FLOPPY DISK During the 1980s and early 1990s, many
personal/home computer users associated backing up mostly with copying to floppy disks. The low data capacity of a
floppy disk makes it an unpopular and obsolete choice today.
SOLID STATE STORAGE Also known as flash memory,
thumb drives, USB flash drives, CompactFlash, SmartMedia, Memory Stick, Secure Digital cards, etc., these devices
are relatively costly for their low capacity, but offer excellent portability and ease-of-use.
REMOTE BACKUP SERVICE As broadband internet access
becomes more widespread, remote backup services are gaining in popularity. Backing up via the internet to a remote
location can protect against some worst-case scenarios such as fires, floods, or earthquakes which would destroy
any backups in the immediate vicinity along with everything else. There are, however, a number of drawbacks to
remote backup services. First, Internet connections are usually slower than local data storage devices. Residential
broadband is especially problematic as routine backups must use an upstream link that's usually much slower than
the downstream link used only occasionally to retrieve a file from backup. This tends to limit the use of such
services to relatively small amounts of high value data. Secondly, users must trust a third party service provider
to maintain the privacy and integrity of their data, although confidentiality can be assured by encrypting the data
before transmission to the backup service with an encryption key known only to the user. Ultimately the backup
service must itself use one of the above methods so this could be seen as a more complex way of doing traditional
backups.

# Given instruction
According to the page on backup methods, what worst-case scenarios can backing up to a remote location protect against?

# Source material
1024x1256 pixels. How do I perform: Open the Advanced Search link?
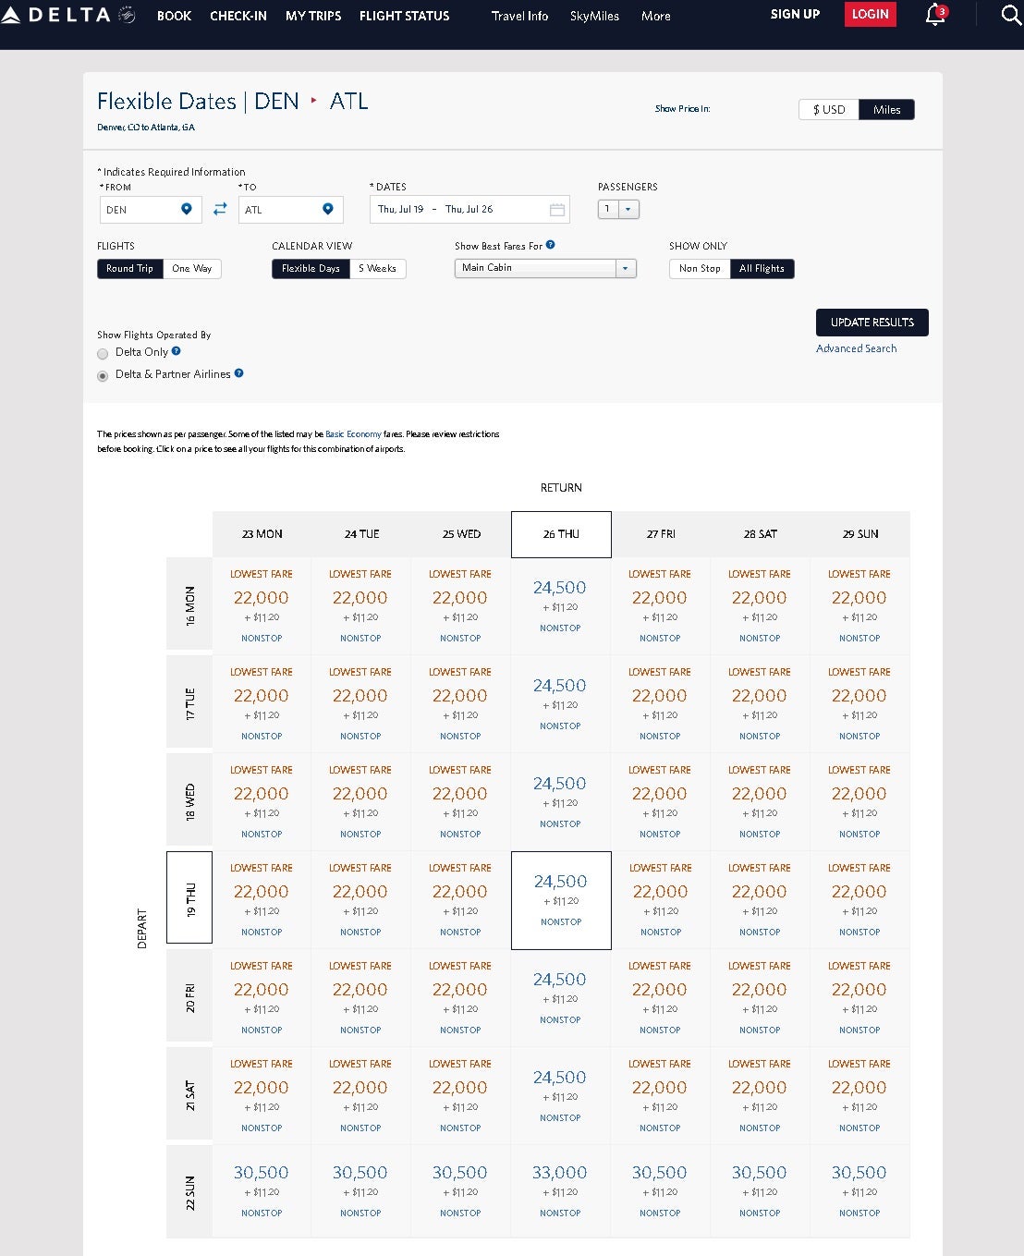coord(856,348)
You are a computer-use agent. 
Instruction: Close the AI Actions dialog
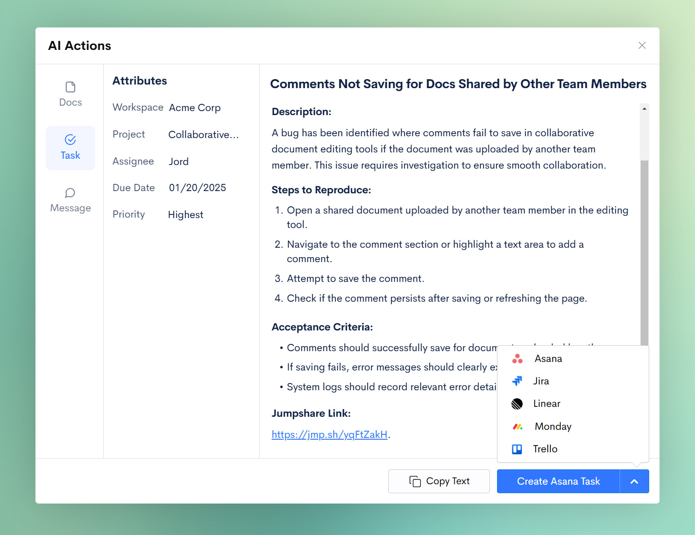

# Finished exercise
Fires, floods, or earthquakes.